Ответьте по фрагменту о Пифагоре ниже:
(а) Кто первым назвал себя философом, а не мудрецом?
(б) Какое новое имя приняла мать мальчика после его рождения?
(в) Что, по словам фрагмента, невозможно оторвать друг от друга в учении Пифагора?

◆ Исходный фрагмент ◆

▬▬▬▬▬▬▬▬▬▬

Глава 1. Два чего и два чего?

   Долгое время склонные к тщательному анализу и глубокой проверке всего очевидного люди называли себя мудрецами. Первым, кто назвал себя иначе – философом был Пифагор.
   Его рождение было предсказано пифией его отцу, Мнесаху. Сохранилась древняя легенда. Она гласит, что Мнесах со своей молодой женой Парфенисой совершили паломничество в Дельфы (обычное для того времени дело), и там оракул предрек им рождение сына, который станет известен всему миру своей мудростью. А еще – великими делами и красотой. Оракул также сообщил, что бог Аполлон его устами повелевает им немедленно плыть в Сирию. Супруги повинуются воле богов, и вот через положенный срок в Сидоне на свет появляется мальчик. В благодарность солнечному богу, в честь Аполлона Пифийского, его мать принимает новое имя – Пифиада. Сына же согласно называют Пифагором, то есть «предсказанным пифией».
   Теперь, по истечении более чем двух тысячелетий, мы знаем, что древнее пророчество сбылось в полной мере. Имя Пифагора навсегда осталось в нашей истории. Мы знаем его как великого математика, но вовсе не математические открытия сделали его знаменитым. В учении Пифагора решительно невозможно оторвать математику от философии, и тот импульс, который был придан им тогдашней математике, обязан именно ей. В сущности им была доказана нерасторжимая связь этих великих сфер человеческой мысли, и обнаружению именно этой глубинной связи обязано все последующее развитие их обеих. Впрочем, не только их: вне связи с философией оказывается абсолютно немыслимым развитие ни одной науки о природе.

▬▬▬▬▬▬▬▬▬▬

◆ Выдержка из данных ◆
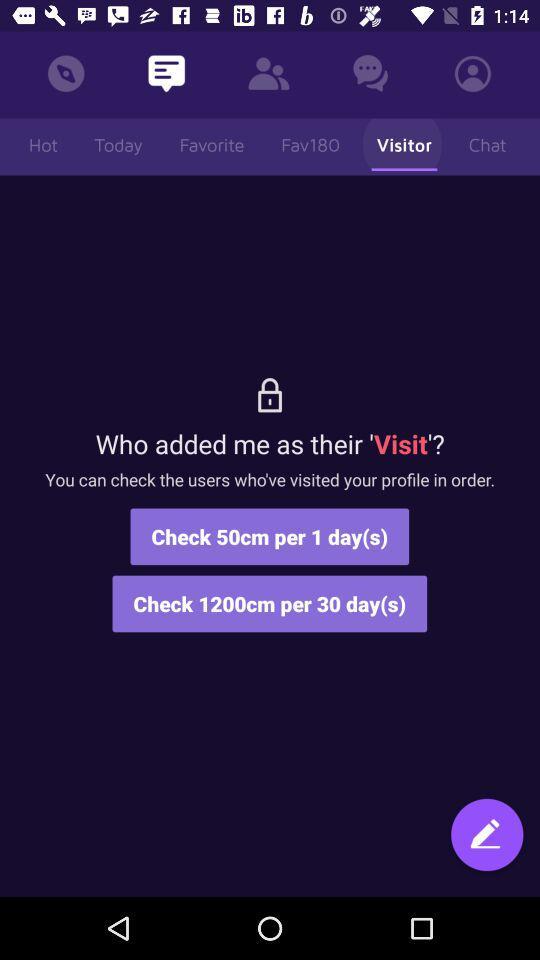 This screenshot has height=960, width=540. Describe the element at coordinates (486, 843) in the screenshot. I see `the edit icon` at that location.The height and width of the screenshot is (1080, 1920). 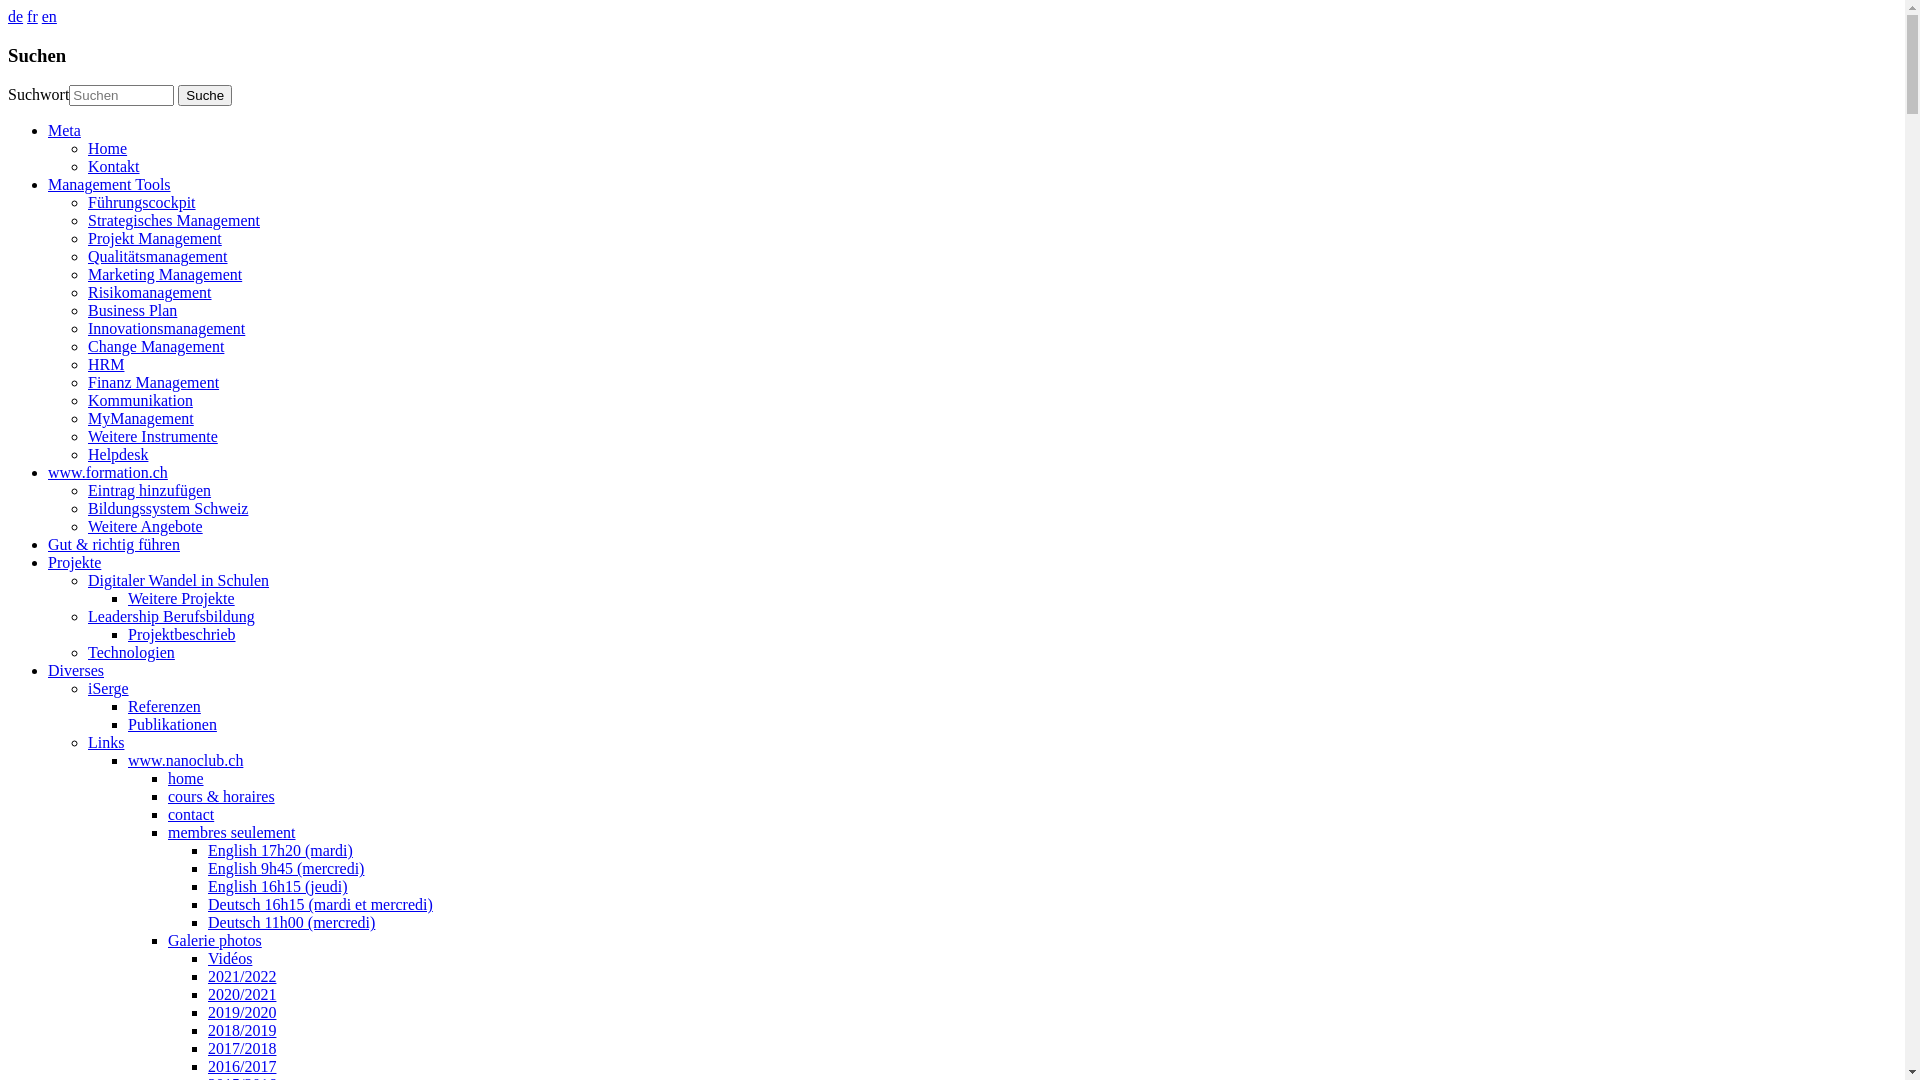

▬▬▬▬▬▬▬▬▬▬

◆ Решение задания ◆
(а) Пифагор.
(б) Пифиада.
(в) Математику от философии.